The system actually works quite well, but does still have a few shortcomings...

- When the system doesn't register you, your go through the barriers to quickly and it still is registering the person in front of you or you forget to swipe somewhere where barriers are open. The system then registers an incompleted journey, which you then resolve by paying the difference at the ticket window. However, I am told this also deactivates the daily capping of pay-as-you-go users, even if you resolve the incomplete journey. When this happened to me, I was told "that is what you get for not swiping in and out". A very forgiving system.

- The other problem is that there is not an option to have your card automatically topped up. Therefore, it is up to the user to either go online or wait in line to put money on their card or to validate it with a new ticket. This occassionaly leads to uncomfortable situations where you are turned away from a bus (you can't charge up your card on the bus or in a train) because there isn't enough money on your card and nowhere to top it up. Automatic top-ups are in use for a number of other pay-as-you-go systems such as Toll Passes in the US. So, I hope TfL will hear my cry and introduce this in the near future.

All in all and despite a few minor short comings, an Oystercard is the must have accessory for travellers in London.

Welcome...

Dear reader,

Welcome to my blog. Being new to this avenue of expression, I have decided to take a broad brush approach to what I will be posting.
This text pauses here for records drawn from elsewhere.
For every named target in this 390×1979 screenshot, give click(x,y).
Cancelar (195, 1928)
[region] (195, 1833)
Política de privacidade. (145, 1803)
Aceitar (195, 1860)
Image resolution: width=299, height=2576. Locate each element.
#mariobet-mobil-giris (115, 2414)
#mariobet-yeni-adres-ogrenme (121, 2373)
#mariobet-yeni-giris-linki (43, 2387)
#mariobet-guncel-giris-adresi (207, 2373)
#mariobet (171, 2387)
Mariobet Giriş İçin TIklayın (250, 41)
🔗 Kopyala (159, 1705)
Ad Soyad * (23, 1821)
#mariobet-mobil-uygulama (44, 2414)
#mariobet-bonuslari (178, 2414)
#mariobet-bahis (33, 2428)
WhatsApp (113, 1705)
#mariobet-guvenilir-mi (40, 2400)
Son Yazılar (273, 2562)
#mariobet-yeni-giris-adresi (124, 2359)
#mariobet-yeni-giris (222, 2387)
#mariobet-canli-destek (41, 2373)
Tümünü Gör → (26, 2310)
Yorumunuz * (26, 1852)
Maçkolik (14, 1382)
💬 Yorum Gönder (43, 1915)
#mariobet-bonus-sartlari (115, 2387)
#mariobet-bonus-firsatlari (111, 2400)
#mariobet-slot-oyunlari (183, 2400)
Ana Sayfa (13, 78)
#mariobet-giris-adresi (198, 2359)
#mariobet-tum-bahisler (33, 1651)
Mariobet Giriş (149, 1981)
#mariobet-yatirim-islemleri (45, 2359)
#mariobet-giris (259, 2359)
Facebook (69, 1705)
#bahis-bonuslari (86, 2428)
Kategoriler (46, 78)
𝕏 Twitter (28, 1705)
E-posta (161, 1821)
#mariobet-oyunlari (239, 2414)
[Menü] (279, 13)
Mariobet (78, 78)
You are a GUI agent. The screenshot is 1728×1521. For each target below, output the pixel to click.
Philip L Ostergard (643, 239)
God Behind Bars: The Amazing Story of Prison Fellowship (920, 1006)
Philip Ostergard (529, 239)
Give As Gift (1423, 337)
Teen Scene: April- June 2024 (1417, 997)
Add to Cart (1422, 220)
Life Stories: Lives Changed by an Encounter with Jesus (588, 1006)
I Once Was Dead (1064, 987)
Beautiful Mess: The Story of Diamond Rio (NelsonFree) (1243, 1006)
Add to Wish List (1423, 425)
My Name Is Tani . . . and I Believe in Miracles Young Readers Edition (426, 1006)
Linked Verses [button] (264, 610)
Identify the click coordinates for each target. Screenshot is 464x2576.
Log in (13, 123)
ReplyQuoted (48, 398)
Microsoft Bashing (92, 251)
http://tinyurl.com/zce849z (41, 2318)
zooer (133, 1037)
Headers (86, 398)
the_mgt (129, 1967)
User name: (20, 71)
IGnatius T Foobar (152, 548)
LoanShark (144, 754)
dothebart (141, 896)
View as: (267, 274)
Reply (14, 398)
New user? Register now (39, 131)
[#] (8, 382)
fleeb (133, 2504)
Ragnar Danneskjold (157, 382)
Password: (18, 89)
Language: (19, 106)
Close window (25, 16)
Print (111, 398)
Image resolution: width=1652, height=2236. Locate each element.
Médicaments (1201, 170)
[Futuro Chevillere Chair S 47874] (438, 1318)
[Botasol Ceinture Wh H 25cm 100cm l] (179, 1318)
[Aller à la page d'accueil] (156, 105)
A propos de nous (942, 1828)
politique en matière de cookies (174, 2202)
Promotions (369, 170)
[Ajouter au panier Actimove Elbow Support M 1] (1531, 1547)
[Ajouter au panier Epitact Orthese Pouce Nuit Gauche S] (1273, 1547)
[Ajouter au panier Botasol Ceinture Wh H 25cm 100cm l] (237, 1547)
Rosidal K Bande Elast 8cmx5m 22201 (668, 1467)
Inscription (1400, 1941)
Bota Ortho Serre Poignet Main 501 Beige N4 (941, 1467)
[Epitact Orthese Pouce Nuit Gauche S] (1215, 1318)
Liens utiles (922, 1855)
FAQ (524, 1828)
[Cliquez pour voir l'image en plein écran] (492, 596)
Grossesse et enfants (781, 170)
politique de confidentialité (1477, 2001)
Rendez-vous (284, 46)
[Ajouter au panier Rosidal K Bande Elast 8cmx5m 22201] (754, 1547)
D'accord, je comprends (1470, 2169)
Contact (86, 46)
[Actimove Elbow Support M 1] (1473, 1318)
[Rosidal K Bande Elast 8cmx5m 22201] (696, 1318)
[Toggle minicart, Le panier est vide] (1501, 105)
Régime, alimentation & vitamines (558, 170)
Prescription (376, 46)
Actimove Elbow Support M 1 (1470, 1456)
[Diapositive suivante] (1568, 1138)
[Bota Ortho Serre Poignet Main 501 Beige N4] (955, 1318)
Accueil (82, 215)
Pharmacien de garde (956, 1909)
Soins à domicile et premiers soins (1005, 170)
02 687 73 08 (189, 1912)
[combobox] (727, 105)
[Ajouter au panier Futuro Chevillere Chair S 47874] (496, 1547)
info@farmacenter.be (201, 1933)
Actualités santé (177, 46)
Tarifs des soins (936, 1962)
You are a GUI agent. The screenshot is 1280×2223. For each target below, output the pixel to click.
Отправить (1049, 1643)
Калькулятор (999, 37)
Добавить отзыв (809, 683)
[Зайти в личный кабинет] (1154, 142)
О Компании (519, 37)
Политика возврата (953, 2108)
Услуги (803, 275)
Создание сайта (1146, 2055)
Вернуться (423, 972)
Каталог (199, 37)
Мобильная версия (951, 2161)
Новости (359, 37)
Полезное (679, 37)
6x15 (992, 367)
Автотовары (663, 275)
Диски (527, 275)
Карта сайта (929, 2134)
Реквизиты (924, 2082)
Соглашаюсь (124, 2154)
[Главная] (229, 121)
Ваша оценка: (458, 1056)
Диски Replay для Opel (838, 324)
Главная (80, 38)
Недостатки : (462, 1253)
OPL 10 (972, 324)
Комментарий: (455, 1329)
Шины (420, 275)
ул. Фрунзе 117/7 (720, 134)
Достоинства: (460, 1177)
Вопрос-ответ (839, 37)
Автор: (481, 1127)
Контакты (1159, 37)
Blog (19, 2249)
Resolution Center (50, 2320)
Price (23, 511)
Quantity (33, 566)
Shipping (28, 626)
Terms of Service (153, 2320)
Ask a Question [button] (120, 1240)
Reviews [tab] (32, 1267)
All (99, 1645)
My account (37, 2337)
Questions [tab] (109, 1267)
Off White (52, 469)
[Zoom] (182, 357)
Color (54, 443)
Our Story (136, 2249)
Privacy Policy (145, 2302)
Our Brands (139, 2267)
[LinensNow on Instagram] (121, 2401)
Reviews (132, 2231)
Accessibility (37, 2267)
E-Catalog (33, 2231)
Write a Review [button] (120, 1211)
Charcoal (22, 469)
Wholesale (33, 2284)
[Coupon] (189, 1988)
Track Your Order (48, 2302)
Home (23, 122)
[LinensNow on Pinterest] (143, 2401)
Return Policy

In a nutshell, at the moment this is London-based blog about life, technology, travel, sports, politics, culture and the pursuit of happiness..

Of course, not necessarily in that order...

I hope readers will find this a useful source of information about London, tips and reviews of technology, various rambling about various aspects of life (travel, sports, politics, culture, etc) and also some enjoyable annecdotes about how I see the world.

I don't promise to have all the answers, but I hope you agree that I have a lot of fun trying.